Z Wikiźródeł, wolnej biblioteki
Ta strona została uwierzytelniona.
— 24 —
GUSTAW.

Doprawdy? Mama tłumaczyła?

JUSTYSIA (poważnie).

Tak, mama mi wszystko wytłumaczyła.

GUSTAW (szydersko).

A pani zapisałaś w dzienniczku?

JUSTYSIA.

O nie, bo to sobie dobrze spamiętałam.

GUSTAW (śmiejąc się).

Niewątpię! (badawczo).

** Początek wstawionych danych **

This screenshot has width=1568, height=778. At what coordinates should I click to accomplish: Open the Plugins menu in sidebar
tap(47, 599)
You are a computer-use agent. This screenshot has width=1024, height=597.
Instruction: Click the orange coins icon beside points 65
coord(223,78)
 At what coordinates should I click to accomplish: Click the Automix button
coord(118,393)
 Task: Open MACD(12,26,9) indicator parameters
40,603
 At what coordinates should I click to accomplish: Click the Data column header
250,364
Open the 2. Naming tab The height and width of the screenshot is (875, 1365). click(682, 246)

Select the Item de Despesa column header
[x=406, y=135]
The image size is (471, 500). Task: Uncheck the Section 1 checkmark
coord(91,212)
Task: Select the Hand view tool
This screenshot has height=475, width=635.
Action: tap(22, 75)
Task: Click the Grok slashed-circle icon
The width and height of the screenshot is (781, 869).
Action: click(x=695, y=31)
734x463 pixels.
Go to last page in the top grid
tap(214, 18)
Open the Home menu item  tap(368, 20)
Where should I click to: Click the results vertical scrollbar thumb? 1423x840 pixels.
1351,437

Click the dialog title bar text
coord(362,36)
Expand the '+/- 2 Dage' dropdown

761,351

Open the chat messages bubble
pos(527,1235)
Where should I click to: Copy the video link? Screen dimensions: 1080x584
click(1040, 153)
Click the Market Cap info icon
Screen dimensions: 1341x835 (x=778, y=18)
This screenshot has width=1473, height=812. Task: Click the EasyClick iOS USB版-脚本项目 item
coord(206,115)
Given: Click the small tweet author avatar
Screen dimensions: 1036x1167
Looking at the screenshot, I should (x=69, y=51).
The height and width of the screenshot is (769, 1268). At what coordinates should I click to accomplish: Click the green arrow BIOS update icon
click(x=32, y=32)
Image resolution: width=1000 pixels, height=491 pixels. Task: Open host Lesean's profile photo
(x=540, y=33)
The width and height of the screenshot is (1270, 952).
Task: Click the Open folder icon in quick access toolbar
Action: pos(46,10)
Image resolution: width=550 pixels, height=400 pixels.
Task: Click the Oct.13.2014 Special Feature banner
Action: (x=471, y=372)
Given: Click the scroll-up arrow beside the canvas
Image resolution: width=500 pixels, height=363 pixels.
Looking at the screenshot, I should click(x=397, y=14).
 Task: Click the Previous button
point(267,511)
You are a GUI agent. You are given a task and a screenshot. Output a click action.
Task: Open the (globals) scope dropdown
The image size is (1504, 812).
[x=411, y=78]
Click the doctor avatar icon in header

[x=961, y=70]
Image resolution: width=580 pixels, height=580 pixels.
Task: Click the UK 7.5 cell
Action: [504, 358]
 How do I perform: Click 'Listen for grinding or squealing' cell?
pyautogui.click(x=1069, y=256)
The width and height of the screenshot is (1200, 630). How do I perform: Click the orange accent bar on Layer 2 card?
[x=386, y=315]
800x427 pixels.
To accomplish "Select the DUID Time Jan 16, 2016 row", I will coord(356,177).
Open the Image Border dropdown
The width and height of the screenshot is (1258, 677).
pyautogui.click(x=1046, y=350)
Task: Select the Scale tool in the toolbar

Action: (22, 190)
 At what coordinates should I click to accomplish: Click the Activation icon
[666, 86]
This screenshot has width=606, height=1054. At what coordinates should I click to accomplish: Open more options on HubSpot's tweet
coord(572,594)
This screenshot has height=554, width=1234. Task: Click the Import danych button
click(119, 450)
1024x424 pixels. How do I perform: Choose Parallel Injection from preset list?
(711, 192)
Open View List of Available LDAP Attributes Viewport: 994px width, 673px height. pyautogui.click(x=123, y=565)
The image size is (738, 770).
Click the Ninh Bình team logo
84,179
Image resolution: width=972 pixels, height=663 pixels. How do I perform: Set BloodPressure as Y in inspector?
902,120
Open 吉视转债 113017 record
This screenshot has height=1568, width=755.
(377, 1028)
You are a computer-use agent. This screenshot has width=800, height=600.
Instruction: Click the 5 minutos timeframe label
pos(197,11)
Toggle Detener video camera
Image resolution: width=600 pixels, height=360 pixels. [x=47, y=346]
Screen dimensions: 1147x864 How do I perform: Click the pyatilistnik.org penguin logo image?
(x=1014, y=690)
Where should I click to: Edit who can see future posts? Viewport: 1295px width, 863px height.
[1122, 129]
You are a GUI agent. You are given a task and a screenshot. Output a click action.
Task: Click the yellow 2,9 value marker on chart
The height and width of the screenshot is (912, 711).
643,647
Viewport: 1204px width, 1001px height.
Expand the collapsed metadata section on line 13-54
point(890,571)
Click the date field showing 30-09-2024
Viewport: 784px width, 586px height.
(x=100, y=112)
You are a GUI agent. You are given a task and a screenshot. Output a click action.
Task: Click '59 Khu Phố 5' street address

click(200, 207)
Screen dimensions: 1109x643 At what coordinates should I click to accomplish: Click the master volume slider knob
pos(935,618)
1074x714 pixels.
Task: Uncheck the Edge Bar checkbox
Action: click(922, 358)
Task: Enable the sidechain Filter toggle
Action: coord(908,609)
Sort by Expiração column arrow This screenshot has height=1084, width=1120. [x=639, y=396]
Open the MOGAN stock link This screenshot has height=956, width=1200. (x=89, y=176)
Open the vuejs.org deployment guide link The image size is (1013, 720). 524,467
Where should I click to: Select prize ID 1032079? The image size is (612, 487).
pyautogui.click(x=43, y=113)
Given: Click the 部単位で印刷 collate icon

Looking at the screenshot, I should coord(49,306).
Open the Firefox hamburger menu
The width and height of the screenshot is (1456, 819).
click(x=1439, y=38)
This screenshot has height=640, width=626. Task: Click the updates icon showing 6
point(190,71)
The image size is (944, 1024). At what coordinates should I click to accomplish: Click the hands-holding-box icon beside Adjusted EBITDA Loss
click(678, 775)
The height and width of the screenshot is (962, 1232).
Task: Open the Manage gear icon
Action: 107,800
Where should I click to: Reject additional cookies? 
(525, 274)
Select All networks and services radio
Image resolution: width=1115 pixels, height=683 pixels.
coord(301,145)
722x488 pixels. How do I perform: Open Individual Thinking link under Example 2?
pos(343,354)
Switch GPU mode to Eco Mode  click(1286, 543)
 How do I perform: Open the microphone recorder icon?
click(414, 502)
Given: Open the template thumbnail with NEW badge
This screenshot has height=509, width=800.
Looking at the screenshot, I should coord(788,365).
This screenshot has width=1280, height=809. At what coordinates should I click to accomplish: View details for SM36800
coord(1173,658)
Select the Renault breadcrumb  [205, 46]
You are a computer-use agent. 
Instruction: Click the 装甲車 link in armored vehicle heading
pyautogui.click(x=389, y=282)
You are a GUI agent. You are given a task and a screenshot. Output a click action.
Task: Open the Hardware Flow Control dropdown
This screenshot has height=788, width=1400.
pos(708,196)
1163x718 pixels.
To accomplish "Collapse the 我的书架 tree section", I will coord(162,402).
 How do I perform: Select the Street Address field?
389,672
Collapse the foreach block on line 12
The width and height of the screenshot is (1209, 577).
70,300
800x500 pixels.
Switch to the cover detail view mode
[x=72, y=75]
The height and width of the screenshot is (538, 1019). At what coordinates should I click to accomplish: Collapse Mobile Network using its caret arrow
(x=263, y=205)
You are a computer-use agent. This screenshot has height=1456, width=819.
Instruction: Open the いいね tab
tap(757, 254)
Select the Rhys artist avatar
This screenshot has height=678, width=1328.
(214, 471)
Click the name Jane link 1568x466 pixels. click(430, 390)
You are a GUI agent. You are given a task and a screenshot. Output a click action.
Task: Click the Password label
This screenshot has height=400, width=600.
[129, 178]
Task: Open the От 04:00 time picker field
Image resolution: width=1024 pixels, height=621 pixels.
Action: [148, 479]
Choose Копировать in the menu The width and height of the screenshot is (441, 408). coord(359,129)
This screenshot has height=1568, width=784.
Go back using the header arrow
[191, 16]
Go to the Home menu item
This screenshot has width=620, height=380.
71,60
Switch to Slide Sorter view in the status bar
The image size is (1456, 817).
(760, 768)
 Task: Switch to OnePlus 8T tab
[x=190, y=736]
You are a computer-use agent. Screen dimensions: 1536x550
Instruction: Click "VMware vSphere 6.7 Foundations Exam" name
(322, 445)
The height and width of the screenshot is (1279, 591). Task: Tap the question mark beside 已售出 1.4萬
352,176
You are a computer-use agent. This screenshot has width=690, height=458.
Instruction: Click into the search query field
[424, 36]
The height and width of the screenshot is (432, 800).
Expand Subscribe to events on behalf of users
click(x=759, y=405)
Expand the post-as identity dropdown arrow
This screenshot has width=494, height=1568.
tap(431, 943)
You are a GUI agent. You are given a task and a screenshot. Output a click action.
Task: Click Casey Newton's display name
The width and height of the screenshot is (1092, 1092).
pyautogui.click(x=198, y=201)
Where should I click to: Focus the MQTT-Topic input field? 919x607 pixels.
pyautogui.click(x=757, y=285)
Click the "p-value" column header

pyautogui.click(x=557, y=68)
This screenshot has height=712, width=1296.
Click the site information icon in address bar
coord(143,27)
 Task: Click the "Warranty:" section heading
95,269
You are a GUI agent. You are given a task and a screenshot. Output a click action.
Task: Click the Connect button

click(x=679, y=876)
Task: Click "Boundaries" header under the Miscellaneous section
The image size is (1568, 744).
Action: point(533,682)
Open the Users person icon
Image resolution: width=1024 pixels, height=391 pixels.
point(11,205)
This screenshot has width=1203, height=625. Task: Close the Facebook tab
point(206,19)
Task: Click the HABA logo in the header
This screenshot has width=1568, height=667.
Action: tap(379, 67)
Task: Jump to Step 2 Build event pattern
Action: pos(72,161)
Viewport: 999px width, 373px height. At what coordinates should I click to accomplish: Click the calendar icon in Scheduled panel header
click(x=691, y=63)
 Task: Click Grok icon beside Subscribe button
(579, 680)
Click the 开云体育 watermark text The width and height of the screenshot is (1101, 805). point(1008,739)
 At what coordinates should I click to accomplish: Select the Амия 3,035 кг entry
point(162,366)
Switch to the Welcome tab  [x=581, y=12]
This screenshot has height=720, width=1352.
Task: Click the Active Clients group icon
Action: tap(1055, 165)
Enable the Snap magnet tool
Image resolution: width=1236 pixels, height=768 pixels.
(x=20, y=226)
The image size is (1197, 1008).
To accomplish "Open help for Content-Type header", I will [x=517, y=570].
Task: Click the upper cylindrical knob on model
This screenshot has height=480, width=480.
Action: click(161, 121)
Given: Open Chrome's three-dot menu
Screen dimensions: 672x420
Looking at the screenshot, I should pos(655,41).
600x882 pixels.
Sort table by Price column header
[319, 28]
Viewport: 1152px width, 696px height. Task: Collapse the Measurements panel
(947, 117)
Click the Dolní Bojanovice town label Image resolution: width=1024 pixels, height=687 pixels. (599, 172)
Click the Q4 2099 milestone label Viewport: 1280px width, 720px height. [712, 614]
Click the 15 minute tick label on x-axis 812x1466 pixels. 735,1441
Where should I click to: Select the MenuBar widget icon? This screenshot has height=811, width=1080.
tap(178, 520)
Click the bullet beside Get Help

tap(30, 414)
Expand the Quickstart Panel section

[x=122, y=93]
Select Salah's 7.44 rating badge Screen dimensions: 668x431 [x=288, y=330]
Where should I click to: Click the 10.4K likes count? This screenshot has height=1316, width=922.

Więc?...

JUSTYSIA.

Więc mama mi mówiła, że małżeństwo to jest wspólność nie tylko wszystkich kolei losu, ale wszystkich dążeń, zachceń, a nawet wszystkich myśli.

GUSTAW.

Tak, w istocie!

JUSTYSIA.

Widzisz pan: wszystkich myśli!... A gdzież tu wszystkie myśli spamiętać! A jakbym poszła za mąż, i mój (z zakłopotaniem), mąż mi powiedział wszystko co myślał, to byłabym bardzo nieszczęśliwą, że nie mogę tak samo jemu wszystkich myśli wyjawić, jakie miałam w całem życiu...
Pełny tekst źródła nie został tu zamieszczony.